§ YOUR INSTRUCTIONS: Beginning with the line below that contains "This screenshot has height=671, width=644." and ending with the line that contains "Click the 中国10年期国债收益率 title", retype every line exactly. Pictures are not copied.

§ ENTRIES SHOWN:
--

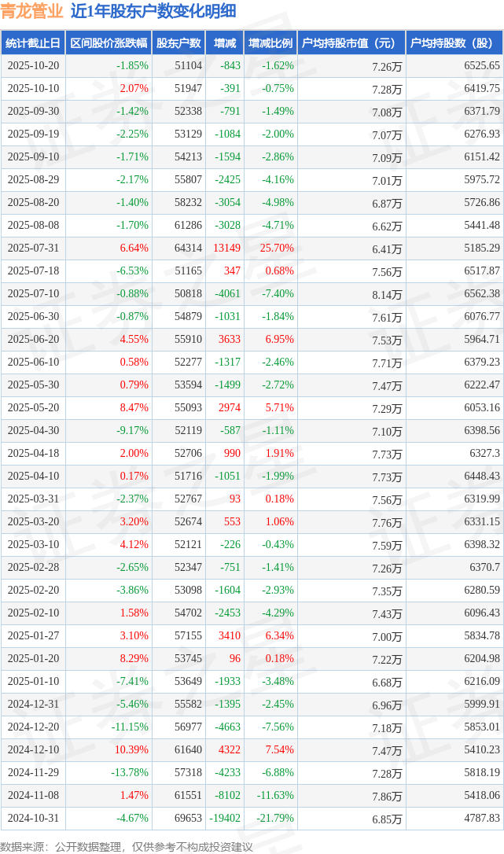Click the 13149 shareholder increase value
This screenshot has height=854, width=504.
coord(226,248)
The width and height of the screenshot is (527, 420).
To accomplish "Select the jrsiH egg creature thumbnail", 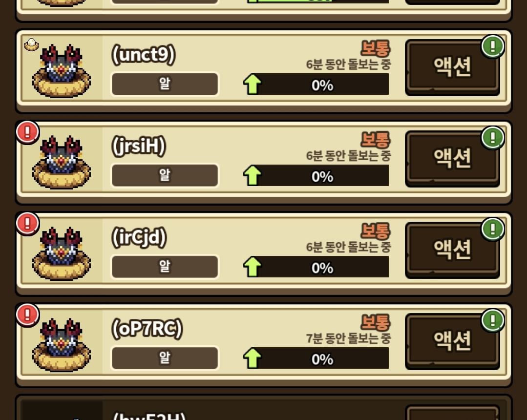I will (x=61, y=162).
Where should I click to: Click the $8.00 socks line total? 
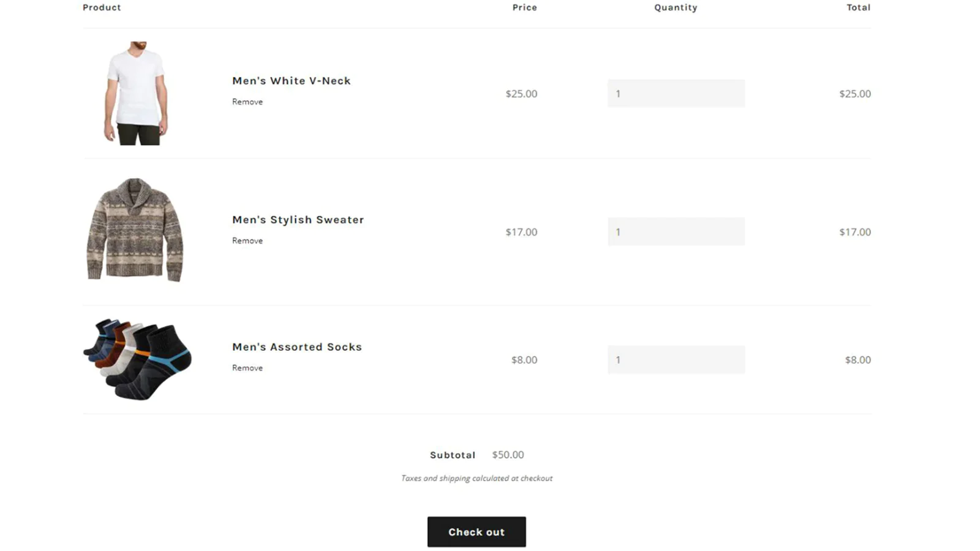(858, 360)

--

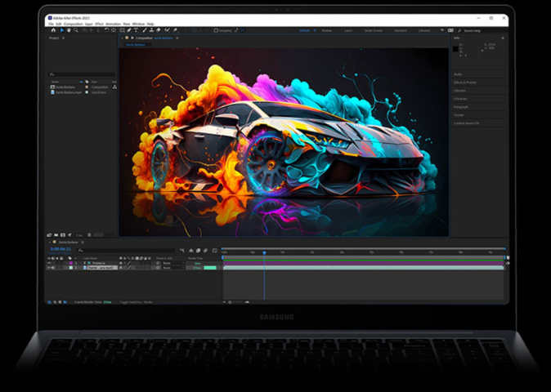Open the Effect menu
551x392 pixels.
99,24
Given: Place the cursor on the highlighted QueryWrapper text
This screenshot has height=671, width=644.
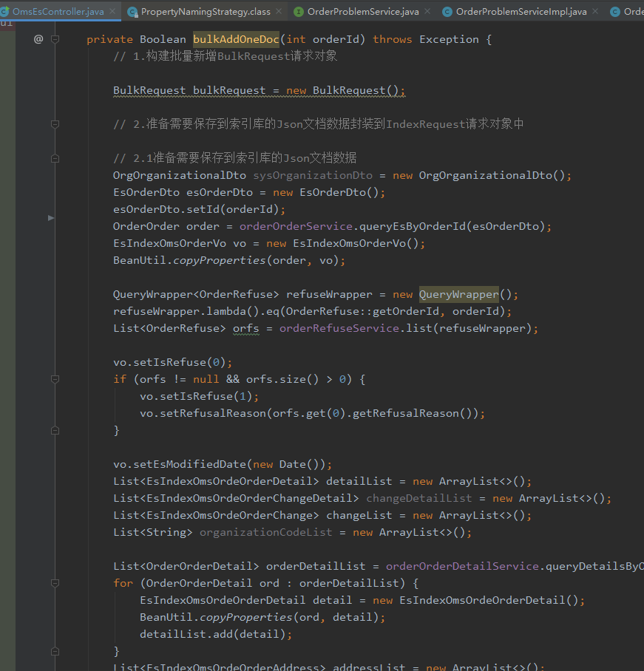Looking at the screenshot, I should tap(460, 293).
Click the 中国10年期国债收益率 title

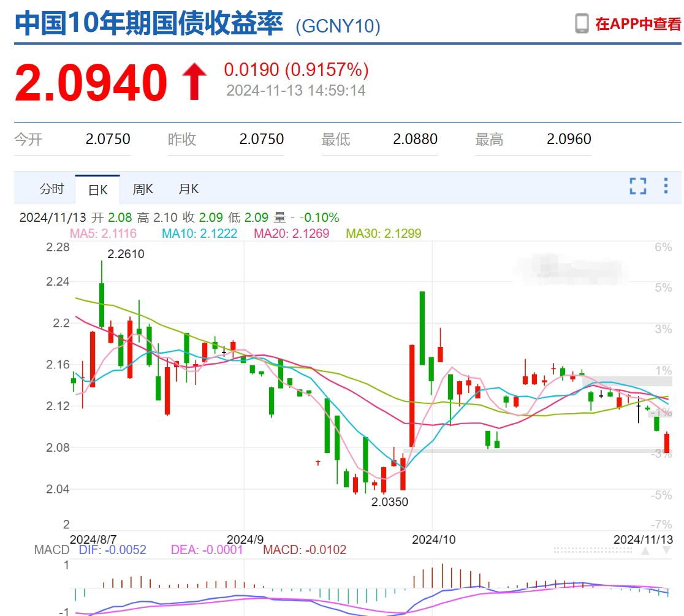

--

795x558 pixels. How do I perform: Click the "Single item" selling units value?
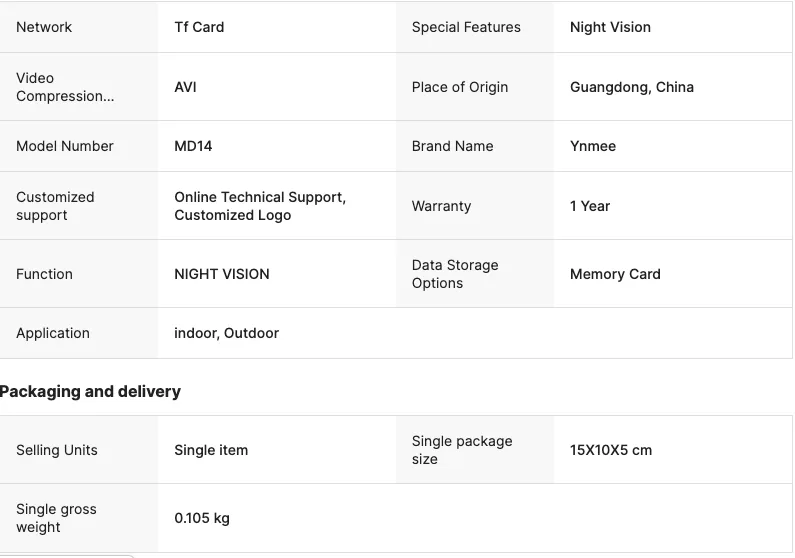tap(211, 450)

--

§ WRITTEN SOLUTION:
This screenshot has height=671, width=644.
Looking at the screenshot, I should tap(460, 293).
Click the 中国10年期国债收益率 title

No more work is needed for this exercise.